L’Algérie comme l’envers du bien et l’endroit du mal

Historiquement parlant, on entame l’indépendance comme si le positif était déjà acquis.  L’idéal  était une  œuvre accomplie, close  loin derrière nous et le négatif seul nous restait à faire, dirait-on que la phrase prémonitoire de Kafka, « Il reste à faire le négatif, le positif nous est déjà donné » est écrite rien que pour résumer notre chemin parcouru. Depuis, l’algérien perd sa présomption d’innocence et ceux qui décident de son sort, n’ont de cesse de dérouler son  procès.

Les desseins, les choix et les actions débouchent sur l’étau de la négativité au point que l’étendue d’un continent devient si étroite à ne plus supporter les pulsations de l’espoir.  Les parcours empruntés et les efforts déployés concourent à déconstruire l’Algérie comme endroit et à défaire l’algérien comme être positif.  

L’Algérie n’est plus un endroit où on réussit, mais une trappe dont on se sauve. Ne dit-on pas dans le discours populaire de celui qui sort sa tête de l’eau qu’il s’est sauvé ! Le mot sauver remplace celui de réussir dans la bouche des gens car, il exprime mieux la réalité de ceux qui naissent par césarienne et aussitôt s’engluent dans des rets interminables. 

L’Algérie est ainsi transformée au fur et à mesure en non-lieu, où tout est impossible. Elle est un non-lieu pour les valeurs, la vertu, le bon, le beau, les compétences, le travail, le perfectionnement, la liberté, les droits, la vérité, l’honnêteté, la créativité, la propreté, l’espoir et même le rire… A celui qui est compétent, intelligent, inventeur, éduqué… ou à celui qui revendique tout simplement ses droits on lui dit souvent que l’Algérie n’est pas un lieu pour toi.  Ta place est ailleurs. Sur un ton ironique, on l’exhorte à partir ou à descendre des nuages pour garder les pieds sur terre, l’envers à vrai dire. Pour celui qui tombe si bas dans l’indignité, rien de grave !

Dans l’imaginaire collectif, l’Algérie est une carte blanche permettant, justifiant, favorisant et cautionnant toute sorte d’ignominie, de turpitudes, de corruption, de paresse, de médiocrité… L’Algérie rime avec bricolage, tout ce qui est mauvais, devrait y trouve sa place. Le non-lieu est incompatible avec l’effort, le progrès voire même il est un frein inhibant  la créativité, en revanche il pardonne tous les péchés. Comme si la difformité n’avait pas de limite, le vice est coiffé de la couronne « normal », l’un des mots les plus employés en Algérie plutôt l’un des maux les plus commis pour que l’envers devienne la règle et l’endroit l’inconduite. Réglé ruhek, n’réglik, régularisez votre situation, je vous régularise, sont des refrains chantés partout où il est susceptible de soutirer de l’argent. Les semsars, dans toutes les sphères et en tout temps, à l’affût des fragilités humaines confrontées à l’obstruction des voies de la justice, proposent des arrangements parallèles.
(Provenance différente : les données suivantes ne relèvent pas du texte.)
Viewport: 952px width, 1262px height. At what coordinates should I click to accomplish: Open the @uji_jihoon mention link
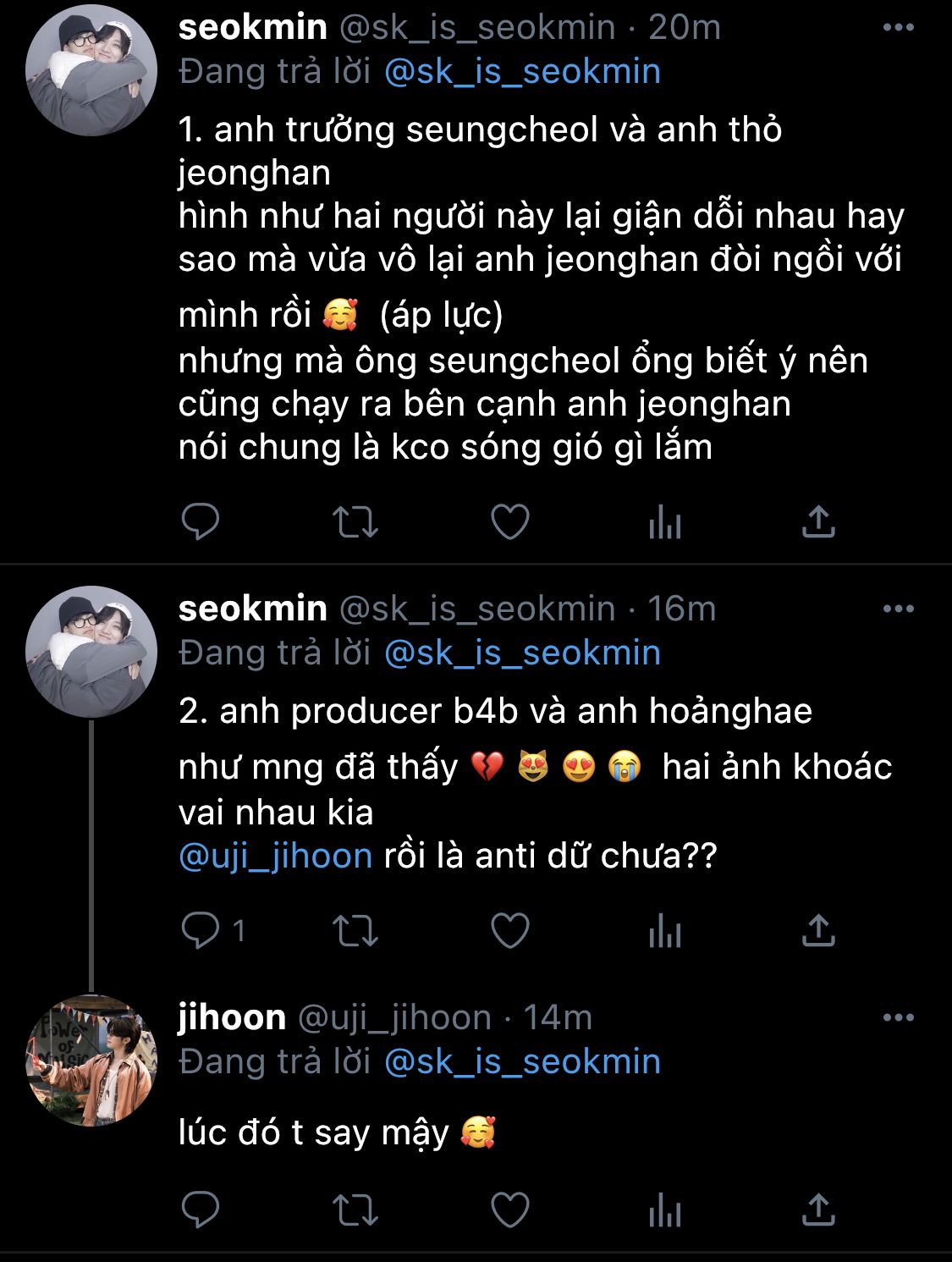click(x=276, y=857)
La régularisation n’a rien de justice, détrompons-nous, en Algérie la vérité ne se prend pas au mot. Dans un pays rongé par la déliquescence des valeurs morales,  la corruption est érigée en règle et la personne demeure dans la marge tant qu’il n’y a pas mordu. Le dictionnaire populaire se moque du Robert et de Larousse, le bâtard ne signifie pas toujours hybride ou illégitime, mais souvent un malin dont on envie les ruses, celui qui se faufile à travers les mailles du filet et sait tirer son épingle du jeu. Il est presque un modèle à suivre. 

Tandis que le fils de famille, nourri de bonne foi, éreinté par le coup de la vie, écrasé par ses principes anachroniques, il reçoit les fouets des fins de mois en plein visage. Mesquine, pauvre lui est collé au dos comme une épithète adhésive, non pas qu’il l’est réellement, mais parce qu’il est surtout la risée de la société atteinte dans sa faculté de jugement et dans son esprit critique. L’entendement algérien gavé par des discours religieux et politique médiocres et avec des épopées révolutionnaires est réfractaire à la rationalité.     
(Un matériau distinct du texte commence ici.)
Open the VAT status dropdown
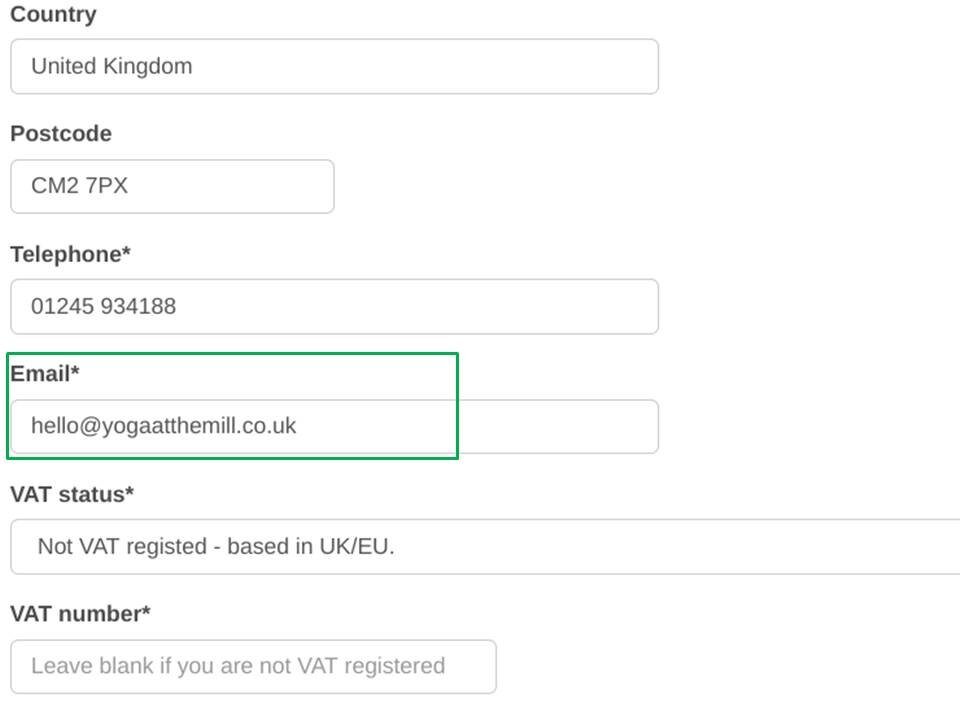Viewport: 960px width, 720px height. (x=480, y=546)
Le statu quo se transforme en stabilité bénie comme un don divin.  Se taire ou caresser dans le sens du poil fait figure de sagesse tandis que les enfants dont la bouche accouche de la vérité que seule le courage ose douloureusement  mettre bas doivent être placés sous tutelle de l’Etat honteux, car considérés comme ontologiquement  égarés. Pourtant, la guerre de libération dont on trait encore démesurément gloire et légitimité était aussi une lutte contre le droit d’aînesse et le culte de la personnalité. Jeunes, les architectes de la révolution se sont libéré du poids écrasant de la gérontocratie et du fatalisme sacré pour affronter la force coloniale. Maintenant que le silence est jugé coupable nous n’avons d’autre choix que de cultiver le doute, la sagesse est désormais suspecte. 

L’exemple de passage de frontières entre le chaos et l’ordre, choisi  parmi nombreux arguments est très révélateur. On parle de la fuite des cerveaux pour désigner les diplômés algériens qui s’expatrient. Ceux-ci quand bien même leur formation serait boiteuse, ils sont communément admis comme des Cerveaux. Leur départ, mis en lumière par les médias, est une loupe grossissant l’Algérie comme désordre. Bien qu’on regrette timidement leur perte, on ne  critique pas leur choix. Tout le monde est convaincu qu’ils ont pris la bonne décision voire on les envie. Le discrédit est jeté plutôt sur l’Algérie qui n’a pas su les garder. Leur génie est dû davantage à leur émigration qu’à leur niveau universitaire tout juste moyen. En effet, ils sont souvent des étudiants dont le projet est au diapason avec l’engouement populaire pour l’étranger.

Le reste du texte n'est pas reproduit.